What about you? Could you try Project 333?

The Year of Living Minimally – Week Forty-one


scrabble freedom

You have a very good salary, but your bank account is low and your debt is never-ending. You live a house that has more bedrooms than people to inhabit them. You have a mortgage and a car loan and credit card debt. Are you happy? Are you free?

I’m not judging. When I was in my twenties, I lived way beyond my means. I was stressed about credit card debt, and while I always made the minimal payments, I wasn’t getting myself out of debt, because every month I’d make more purchases, just to feel good. Ha! Joke was on me. I worked in a bank (yes, me) and I hated it. But when I had a chance, a good chance to switch to a job at a college, in a field far more suited to me, I couldn’t do it. Because it paid slightly less and I couldn’t afford a lower salary – because I had debt.

In my thirties, I got married. I didn’t bring a lot of money to the marriage, but by then, I’d worked my way out of debt and was living more carefully. We bought a house and furniture. We had a mortgage that at first was daunting. But we managed, even paid a little extra each month. And as my salary increased, I began saving aggressively, trying to make up for the previous ten years when I squandered money easily.

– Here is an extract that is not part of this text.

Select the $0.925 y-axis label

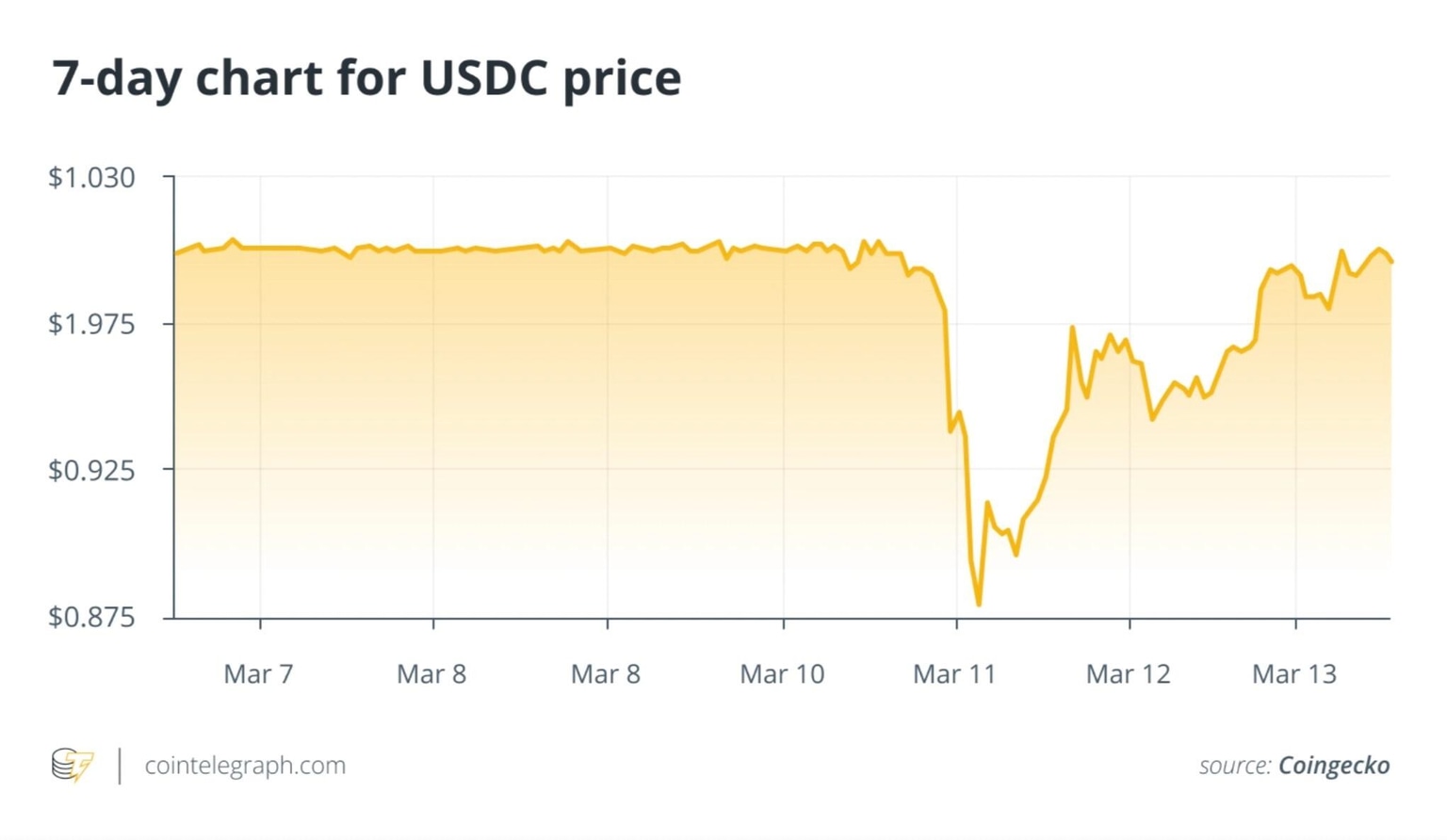coord(91,469)
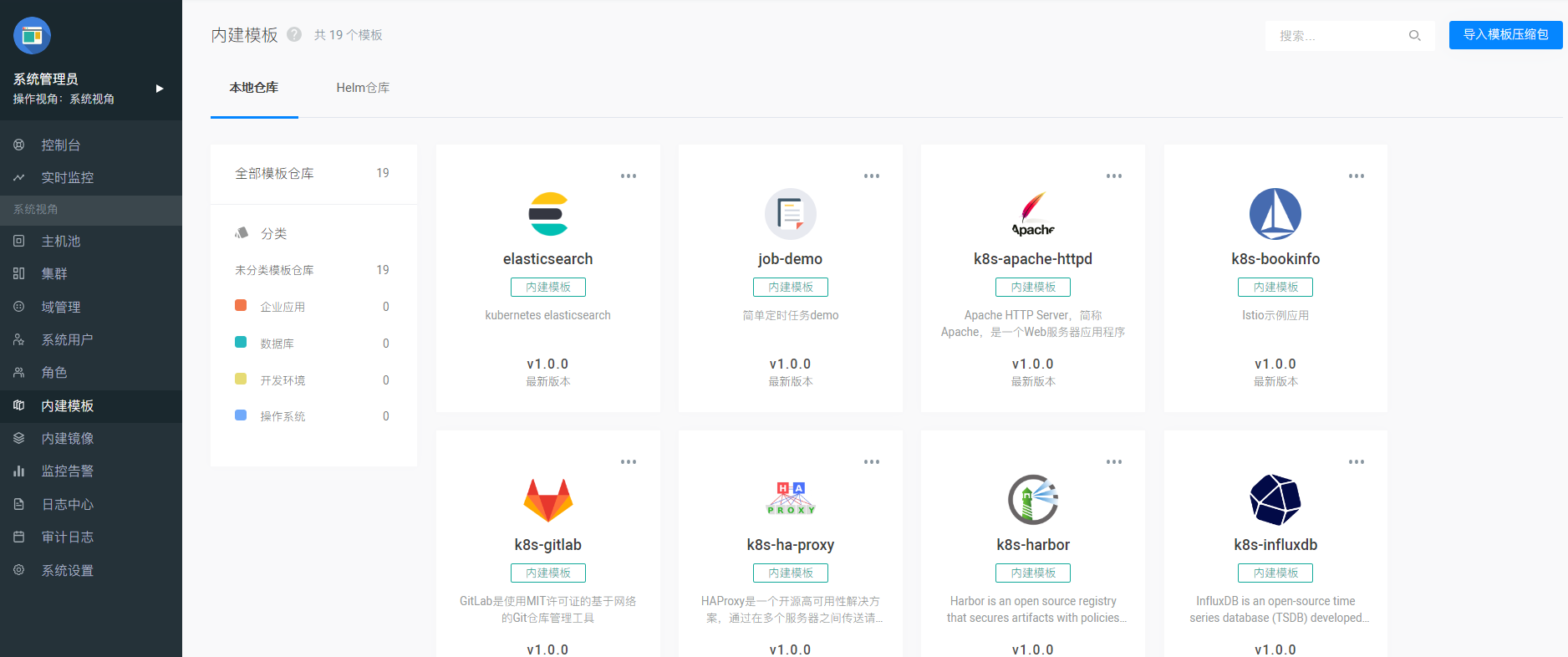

By the time I hit my forties, I was earning a good salary. More importantly, I was saving a lot. My 401k grew substantially, and whenever my pay went up, my contribution to it went up as well.

I quit that lucrative job in my fifties. It was making me sick, and I didn’t want to have a heart attack or a stroke. I started writing novels, and while I probably won’t ever get rich from writing, I’m doing something I love. We’ve never had credit card debt, and I’ve found that we need so much less than I used to think.

Joshua Fields Millburn, who is one half of The Minimalists (with Ryan Nicodemus) says this: “Minimalism is a lifestyle that helps people question what things add value to their lives. By clearing the clutter from life’s path, we can all make room for the most important aspects of life: health, relationships, passion, growth, and contribution.”

Look, my clutter isn’t your clutter. Each of us has to take stock of what we have, and what we can live without. But by clearing our the excess, the stuff that doesn’t bring you happiness, you will find space for the more important things.